Bayrisches Klagevorhaben ist an Opportunismus kaum zu überbieten

Zur angekündigten Klage des Landes Bayern gegen den Länderfinanzaugleich erklärt der finanzpolitische Sprecher der SPD-Landtagsfraktion, Lars Winter:

Zur angekündigten Klage des Landes Bayern gegen den Länderfinanzaugleich erklärt der finanzpolitische Sprecher der SPD-Landtagsfraktion, Lars Winter:

Die nackte Angst vor den Landtagswahlen im September des kommenden Jahres wird der Berater der schwarz-gelben Landesregierung von Bayern gewesen sein, gegen den Länderfinanzausgleich Klage zu erheben. Der 2001 verhandelte und bis 2019 geltende Finanzausgleich wurde auch von der bayrischen Landesregierung akzeptiert und vom damaligen Ministerpräsidenten Stoiber sogar als gerechtes System beschrieben.

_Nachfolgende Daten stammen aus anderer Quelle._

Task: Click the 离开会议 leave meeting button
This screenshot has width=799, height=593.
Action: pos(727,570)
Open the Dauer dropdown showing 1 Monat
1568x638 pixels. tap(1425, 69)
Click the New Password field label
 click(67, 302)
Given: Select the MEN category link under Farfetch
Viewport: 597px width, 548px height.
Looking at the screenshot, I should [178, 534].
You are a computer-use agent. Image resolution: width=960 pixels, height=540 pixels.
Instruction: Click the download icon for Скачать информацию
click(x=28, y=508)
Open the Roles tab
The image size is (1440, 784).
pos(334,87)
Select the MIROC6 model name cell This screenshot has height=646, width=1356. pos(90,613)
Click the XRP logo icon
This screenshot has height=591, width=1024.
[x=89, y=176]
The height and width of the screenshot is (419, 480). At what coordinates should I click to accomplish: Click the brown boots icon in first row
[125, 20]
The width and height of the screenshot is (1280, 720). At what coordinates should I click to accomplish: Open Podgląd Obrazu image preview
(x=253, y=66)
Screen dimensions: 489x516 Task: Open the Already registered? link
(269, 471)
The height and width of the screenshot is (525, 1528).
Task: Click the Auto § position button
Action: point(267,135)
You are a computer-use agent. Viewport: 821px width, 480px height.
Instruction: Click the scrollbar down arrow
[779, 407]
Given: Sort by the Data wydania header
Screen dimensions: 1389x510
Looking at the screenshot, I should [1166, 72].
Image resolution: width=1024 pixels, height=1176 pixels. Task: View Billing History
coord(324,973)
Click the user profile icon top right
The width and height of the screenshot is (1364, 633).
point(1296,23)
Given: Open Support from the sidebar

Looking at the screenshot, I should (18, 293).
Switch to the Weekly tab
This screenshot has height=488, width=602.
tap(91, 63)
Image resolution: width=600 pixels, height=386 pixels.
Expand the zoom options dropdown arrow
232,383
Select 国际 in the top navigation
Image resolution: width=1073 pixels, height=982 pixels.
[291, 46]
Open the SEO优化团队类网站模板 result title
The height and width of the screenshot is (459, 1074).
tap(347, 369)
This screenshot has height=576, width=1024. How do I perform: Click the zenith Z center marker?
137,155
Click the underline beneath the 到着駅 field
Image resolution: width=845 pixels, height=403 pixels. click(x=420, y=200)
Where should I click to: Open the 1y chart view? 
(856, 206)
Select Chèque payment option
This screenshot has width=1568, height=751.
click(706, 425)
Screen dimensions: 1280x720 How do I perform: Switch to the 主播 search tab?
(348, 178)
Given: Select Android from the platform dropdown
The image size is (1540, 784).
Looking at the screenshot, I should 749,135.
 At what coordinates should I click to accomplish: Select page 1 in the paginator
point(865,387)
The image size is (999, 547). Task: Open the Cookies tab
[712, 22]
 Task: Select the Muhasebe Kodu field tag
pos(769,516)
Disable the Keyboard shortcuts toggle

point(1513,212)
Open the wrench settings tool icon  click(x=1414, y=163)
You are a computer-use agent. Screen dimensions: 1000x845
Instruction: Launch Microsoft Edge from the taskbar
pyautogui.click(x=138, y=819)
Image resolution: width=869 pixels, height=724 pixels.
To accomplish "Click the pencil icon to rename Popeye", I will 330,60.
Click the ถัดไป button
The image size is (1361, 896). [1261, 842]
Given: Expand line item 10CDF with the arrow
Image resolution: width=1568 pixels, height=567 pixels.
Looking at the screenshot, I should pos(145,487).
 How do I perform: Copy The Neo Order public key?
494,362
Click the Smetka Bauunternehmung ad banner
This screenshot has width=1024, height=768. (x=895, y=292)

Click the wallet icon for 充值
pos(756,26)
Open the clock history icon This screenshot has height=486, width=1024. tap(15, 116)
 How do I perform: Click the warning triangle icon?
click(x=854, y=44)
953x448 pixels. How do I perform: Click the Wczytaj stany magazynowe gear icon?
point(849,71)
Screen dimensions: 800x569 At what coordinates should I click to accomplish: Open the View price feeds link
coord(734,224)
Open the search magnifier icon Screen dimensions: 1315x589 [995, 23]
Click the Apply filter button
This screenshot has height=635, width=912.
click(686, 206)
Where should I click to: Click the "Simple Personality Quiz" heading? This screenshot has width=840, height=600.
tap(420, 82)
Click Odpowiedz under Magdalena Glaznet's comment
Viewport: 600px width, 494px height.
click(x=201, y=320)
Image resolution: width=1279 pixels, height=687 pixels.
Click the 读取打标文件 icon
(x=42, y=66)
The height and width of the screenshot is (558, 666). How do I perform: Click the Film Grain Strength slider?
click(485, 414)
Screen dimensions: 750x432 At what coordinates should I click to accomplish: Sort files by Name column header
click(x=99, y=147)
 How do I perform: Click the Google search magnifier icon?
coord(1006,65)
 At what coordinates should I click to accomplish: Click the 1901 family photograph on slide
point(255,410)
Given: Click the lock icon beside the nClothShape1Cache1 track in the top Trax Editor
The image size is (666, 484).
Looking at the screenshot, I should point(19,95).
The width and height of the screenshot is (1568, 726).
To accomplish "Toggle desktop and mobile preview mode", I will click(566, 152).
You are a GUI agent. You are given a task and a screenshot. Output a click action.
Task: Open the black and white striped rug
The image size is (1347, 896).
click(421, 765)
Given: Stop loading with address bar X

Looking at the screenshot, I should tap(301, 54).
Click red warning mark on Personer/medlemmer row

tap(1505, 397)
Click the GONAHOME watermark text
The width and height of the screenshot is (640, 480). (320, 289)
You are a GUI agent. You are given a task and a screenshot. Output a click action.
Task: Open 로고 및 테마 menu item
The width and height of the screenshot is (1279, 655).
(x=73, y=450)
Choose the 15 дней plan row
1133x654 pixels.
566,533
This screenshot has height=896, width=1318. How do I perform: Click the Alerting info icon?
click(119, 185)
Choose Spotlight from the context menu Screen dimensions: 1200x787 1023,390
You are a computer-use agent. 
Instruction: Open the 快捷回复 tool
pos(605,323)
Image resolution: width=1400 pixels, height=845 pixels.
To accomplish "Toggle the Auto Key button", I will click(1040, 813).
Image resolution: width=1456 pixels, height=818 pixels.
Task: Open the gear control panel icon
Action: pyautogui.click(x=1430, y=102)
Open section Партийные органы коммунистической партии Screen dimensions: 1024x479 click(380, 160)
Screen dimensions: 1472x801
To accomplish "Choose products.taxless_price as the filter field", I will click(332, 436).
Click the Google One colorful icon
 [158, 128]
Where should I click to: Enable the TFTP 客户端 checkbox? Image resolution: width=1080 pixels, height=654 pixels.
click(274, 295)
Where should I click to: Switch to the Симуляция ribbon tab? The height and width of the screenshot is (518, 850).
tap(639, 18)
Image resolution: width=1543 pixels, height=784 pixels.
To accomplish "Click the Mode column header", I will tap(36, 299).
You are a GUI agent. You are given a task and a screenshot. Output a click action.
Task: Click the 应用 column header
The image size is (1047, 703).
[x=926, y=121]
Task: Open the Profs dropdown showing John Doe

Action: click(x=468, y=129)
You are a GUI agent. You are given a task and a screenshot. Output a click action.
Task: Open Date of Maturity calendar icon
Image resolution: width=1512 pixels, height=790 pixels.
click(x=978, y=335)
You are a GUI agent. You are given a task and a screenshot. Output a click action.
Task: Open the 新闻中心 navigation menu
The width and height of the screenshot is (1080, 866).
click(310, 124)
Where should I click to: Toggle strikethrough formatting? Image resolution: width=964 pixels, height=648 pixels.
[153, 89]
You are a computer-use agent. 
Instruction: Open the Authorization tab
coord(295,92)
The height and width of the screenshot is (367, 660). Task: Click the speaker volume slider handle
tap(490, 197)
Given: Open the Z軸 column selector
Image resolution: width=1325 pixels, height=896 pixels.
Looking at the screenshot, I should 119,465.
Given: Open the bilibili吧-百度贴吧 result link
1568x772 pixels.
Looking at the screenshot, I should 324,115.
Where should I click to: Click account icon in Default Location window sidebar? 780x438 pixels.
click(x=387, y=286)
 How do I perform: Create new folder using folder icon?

Auch die SPD Landtagsfraktion spricht sich für eine Neuordnung der Finanzsysteme nach 2019 aus. Die Bedürfnisse der Länder unter einen Hut zu bringen wird viel Augenmaß erfordern. Mit der in der Landesverfassung verankerten Schuldenbremse wird Schleswig-Holstein bis 2020 seine Hausaufgaben machen. Durch die Klage aus Bayern wird leider viel Zeit verspielt, die für die Verhandlungen erforderlich wären. Die Wählerinnen und Wähler in Bayern werden das durchsichtige Manöver Seehofers durchschauen und im September 2013 eine entsprechende Quittung ausstellen. Mit der Solidarität spielt man nicht. Das wird Herr Seehofer und seine CSU/FDP-Regierung zu spüren bekommen.